Answer these questions using the resource duration text:
1. From which version does the resource duration feature apply?
2. Which file calculates the estimate?
3. What base amount is used as the denominator for storage?

● Source extract:
########

Resource Duration¶
v2.7 and after
Argo Workflows provides an indication of how much resource your workflow has used and saves this information. This is intended to be an indicative but not accurate value.
Calculation¶
The calculation is always an estimate, and is calculated by duration.go
based on container duration, specified pod resource requests, limits, or (for memory and CPU)
defaults.
Each indicator is divided by a common denominator depending on resource type.
Base Amounts¶
Each resource type has a denominator used to make large values smaller.
- CPU:
1
- Memory:
1Gi
- Storage:
10Gi
- Ephemeral Storage:
10Gi
- All others:
1
The requested fraction of the base amount will be multiplied by the container's run time to get the container's Resource Duration.

########

● Data section:
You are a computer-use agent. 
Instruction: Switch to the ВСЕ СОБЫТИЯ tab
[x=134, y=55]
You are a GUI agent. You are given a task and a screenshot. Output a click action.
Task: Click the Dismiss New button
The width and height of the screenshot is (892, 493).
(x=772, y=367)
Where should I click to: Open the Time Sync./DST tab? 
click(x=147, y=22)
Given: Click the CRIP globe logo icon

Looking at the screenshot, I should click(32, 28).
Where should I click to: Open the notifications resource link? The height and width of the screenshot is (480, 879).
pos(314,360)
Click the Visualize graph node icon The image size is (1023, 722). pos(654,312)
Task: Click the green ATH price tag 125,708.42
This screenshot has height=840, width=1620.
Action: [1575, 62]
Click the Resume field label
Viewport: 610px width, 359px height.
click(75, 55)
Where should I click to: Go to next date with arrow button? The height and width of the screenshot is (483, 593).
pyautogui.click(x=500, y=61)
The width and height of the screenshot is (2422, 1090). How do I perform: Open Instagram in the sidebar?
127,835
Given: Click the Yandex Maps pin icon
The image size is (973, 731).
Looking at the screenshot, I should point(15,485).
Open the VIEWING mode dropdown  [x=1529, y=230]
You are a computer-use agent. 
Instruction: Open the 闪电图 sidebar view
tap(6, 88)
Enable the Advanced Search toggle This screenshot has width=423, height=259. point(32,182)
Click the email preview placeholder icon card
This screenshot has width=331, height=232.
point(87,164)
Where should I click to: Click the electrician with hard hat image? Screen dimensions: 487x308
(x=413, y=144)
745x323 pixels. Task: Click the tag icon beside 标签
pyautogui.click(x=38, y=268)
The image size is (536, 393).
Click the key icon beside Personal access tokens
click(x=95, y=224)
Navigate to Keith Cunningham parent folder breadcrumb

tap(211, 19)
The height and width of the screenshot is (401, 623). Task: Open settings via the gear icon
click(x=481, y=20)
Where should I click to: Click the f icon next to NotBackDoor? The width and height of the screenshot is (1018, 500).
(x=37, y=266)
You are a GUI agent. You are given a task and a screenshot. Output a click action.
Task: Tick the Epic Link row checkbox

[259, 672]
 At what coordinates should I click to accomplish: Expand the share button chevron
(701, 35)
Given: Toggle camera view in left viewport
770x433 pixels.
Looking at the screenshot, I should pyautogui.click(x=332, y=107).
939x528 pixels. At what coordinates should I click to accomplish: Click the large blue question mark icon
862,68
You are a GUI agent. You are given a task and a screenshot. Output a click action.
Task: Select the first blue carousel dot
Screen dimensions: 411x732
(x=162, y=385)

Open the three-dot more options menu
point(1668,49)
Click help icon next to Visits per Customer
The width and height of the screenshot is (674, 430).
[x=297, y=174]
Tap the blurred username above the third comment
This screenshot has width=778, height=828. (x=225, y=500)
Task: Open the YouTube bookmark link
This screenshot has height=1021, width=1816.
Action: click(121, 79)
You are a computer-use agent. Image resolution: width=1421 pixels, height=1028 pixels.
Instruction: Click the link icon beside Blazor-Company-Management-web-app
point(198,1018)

########

● Written solution:
1. v2.7 and after
2. duration.go
3. 10Gi